The final section is all about the daughter healing, overcoming, and taking agency for herself.  McBride encourages therapy, but also offers at-home tips and exercises for those who cannot afford it.  An example of one of these is the “internal mother” exercise.  This exercise involves many steps, but it essentially seeks to replace the internal negative messages the daughter has from her own mother with more positive messages that are the type the daughter wanted from her real mother.  The daughter grieves the mother she never got to have and learns to parent herself.  Much of the work in this section involves grieving the mother and childhood the daughter never got to have, accepting it for what it is, giving herself the encouragement and mothering she needs, learning to set boundaries, and the daughter coming to be in charge of her own life.  The exercises are not simple and may seem a bit overwhelming to the reader at first, but they do serve to mimic the real therapy process, encouraging introspection, journaling, grieving, and behavioral changes.

One thing I really appreciate about McBride’s approach is how she handles the adult relationship between daughter and mother.  She 100% encourages the daughter to make the choice that is right for her own emotional health and that simultaneously does not expect miracles from her mother.  Since most people with NPD don’t receive successful treatment, McBride carefully admonishes the daughter to base her decision based on her mother’s proven behavior.  She encourages setting clear boundaries, and individuating oneself from mother.  But she also acknowledges that having a relationship at all with a mother with severe NPD might not be possible.

We have to acknowledge that a narcissistic mother may be too toxic to be around. In many situations, daughters have to make the choice to disconnect completely from their mothers because the toxicity damages their emotional well-being. While others around you may not understand it, this is a decision that you get to make for your own mental health. (184)

Refusing to give one-size-fits-all advice on the relationship between a narcissistic mother and her adult daughter is just one example of the many positives of this book.  McBride offers insight, advice, and isn’t afraid to say what might be painful to hear.  She has done an excellent job putting the therapy process into book format, as much as possible.

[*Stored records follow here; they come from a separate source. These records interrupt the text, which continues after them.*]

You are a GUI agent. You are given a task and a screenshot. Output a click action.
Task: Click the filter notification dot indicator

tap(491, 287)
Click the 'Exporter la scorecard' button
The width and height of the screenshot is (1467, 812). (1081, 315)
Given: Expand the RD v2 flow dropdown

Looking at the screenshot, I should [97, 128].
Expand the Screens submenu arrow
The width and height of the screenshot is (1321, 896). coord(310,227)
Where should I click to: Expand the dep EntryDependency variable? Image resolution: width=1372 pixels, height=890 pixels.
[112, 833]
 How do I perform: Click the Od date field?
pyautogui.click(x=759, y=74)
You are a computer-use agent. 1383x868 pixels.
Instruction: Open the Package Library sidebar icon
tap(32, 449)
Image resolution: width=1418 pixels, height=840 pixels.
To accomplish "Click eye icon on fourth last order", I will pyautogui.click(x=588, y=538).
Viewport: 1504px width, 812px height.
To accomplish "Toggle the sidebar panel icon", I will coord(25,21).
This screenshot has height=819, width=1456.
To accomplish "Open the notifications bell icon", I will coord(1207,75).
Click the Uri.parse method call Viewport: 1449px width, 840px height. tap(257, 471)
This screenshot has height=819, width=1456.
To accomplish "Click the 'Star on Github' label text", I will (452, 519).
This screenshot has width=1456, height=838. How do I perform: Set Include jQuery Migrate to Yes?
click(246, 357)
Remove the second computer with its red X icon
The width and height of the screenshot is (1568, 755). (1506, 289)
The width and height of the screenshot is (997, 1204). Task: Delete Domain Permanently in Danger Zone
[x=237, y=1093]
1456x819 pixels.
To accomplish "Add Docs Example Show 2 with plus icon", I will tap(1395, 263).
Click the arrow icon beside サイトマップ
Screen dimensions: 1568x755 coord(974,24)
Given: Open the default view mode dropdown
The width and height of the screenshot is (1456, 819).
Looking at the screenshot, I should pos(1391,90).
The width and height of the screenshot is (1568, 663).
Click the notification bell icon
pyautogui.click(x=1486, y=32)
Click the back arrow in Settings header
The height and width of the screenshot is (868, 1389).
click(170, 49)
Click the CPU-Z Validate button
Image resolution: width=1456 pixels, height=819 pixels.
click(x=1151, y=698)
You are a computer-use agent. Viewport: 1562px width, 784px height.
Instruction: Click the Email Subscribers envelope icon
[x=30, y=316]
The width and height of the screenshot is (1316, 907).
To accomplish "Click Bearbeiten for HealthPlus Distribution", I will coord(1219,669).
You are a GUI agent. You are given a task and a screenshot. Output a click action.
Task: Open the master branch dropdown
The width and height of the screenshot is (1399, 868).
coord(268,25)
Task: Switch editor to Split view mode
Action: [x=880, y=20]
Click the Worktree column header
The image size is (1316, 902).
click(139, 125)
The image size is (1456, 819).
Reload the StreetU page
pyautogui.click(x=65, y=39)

Overall, this book tackles an incredibly difficult topic in an even-handed, clear manner.  Its focus on just daughters of mothers with NPD allows Dr. McBride to give targeted examples and advice to the reader.  It never excuses the mother’s behavior, firmly condemning it, but still exhibits compassion for the mother suffering from NPD.  Any woman who thinks she may have been raised by a woman with NPD should read this book and see if any of it rings true for her.  Additionally recommended to anyone interested in how NPD impacts parenting and the next generation.